* _PROBLEM DESCRIPTION_
Please print every line of the material below exactly.

* _TASK MATERIAL_
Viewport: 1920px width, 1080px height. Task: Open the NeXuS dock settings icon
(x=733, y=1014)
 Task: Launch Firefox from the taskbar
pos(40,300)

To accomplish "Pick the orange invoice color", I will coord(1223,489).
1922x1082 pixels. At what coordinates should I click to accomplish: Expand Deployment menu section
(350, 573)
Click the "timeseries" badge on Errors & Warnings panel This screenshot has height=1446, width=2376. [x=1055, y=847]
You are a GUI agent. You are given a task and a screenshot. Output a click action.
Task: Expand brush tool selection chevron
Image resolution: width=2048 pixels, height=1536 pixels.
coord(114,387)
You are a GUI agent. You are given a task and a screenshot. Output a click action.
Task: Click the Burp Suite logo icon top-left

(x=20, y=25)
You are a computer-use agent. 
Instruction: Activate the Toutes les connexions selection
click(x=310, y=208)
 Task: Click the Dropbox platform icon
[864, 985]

* _WRITTEN ANSWER_
Viewport: 1920px width, 1080px height. Task: Open the NeXuS dock settings icon
(x=733, y=1014)
 Task: Launch Firefox from the taskbar
pos(40,300)

To accomplish "Pick the orange invoice color", I will coord(1223,489).
1922x1082 pixels. At what coordinates should I click to accomplish: Expand Deployment menu section
(350, 573)
Click the "timeseries" badge on Errors & Warnings panel This screenshot has height=1446, width=2376. [x=1055, y=847]
You are a GUI agent. You are given a task and a screenshot. Output a click action.
Task: Expand brush tool selection chevron
Image resolution: width=2048 pixels, height=1536 pixels.
coord(114,387)
You are a GUI agent. You are given a task and a screenshot. Output a click action.
Task: Click the Burp Suite logo icon top-left

(x=20, y=25)
You are a computer-use agent. 
Instruction: Activate the Toutes les connexions selection
click(x=310, y=208)
 Task: Click the Dropbox platform icon
[864, 985]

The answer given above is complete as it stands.